Required action:
Every line with the string "magnifier" must be copied from the entries below.

Dataset content:
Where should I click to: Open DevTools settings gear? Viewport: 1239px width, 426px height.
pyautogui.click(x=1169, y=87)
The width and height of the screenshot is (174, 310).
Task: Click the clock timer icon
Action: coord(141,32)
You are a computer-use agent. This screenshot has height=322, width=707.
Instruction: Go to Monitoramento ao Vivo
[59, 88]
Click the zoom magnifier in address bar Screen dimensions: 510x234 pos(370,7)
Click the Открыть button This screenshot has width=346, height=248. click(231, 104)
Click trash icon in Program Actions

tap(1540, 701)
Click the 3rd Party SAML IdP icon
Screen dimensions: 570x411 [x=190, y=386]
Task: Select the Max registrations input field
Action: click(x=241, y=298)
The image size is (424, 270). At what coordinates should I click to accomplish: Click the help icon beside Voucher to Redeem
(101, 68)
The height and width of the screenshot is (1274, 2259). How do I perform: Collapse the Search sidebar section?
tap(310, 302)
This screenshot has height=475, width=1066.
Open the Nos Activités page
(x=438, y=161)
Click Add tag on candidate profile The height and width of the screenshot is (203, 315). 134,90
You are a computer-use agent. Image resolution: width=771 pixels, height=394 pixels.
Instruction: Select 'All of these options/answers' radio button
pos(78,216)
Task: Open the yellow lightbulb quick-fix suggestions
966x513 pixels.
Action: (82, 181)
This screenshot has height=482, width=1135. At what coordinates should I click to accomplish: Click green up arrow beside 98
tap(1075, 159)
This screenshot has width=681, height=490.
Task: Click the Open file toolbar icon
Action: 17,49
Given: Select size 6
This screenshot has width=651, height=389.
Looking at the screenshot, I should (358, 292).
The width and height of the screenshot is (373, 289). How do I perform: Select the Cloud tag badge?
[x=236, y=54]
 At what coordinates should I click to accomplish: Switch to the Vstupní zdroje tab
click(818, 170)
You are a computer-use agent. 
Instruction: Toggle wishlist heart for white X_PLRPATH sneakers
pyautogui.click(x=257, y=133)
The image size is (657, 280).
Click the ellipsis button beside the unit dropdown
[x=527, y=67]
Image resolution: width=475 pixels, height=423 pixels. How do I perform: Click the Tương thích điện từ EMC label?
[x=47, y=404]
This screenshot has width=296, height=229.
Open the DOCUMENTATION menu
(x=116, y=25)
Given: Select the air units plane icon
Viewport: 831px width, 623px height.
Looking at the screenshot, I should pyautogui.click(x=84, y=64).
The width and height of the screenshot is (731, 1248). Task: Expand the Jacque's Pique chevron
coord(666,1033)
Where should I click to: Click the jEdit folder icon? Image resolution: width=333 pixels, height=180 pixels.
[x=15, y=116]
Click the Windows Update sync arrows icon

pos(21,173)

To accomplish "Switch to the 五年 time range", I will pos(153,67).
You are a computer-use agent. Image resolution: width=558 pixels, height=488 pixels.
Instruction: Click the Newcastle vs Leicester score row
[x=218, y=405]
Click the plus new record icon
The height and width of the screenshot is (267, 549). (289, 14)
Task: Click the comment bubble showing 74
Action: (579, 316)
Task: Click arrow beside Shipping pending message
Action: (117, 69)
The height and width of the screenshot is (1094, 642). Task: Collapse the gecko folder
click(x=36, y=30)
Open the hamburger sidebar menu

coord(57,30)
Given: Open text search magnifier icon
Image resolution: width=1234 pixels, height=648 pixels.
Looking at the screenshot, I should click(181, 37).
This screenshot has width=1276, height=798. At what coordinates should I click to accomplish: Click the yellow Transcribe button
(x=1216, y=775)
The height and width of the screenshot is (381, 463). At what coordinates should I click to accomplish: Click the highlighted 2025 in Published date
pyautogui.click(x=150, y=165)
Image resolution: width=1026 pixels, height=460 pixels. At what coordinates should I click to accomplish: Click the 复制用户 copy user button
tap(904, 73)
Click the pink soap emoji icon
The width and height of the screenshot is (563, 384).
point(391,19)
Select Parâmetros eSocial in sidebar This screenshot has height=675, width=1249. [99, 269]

Result of this task:
Click the zoom magnifier in address bar Screen dimensions: 510x234 pos(370,7)
Given: Open text search magnifier icon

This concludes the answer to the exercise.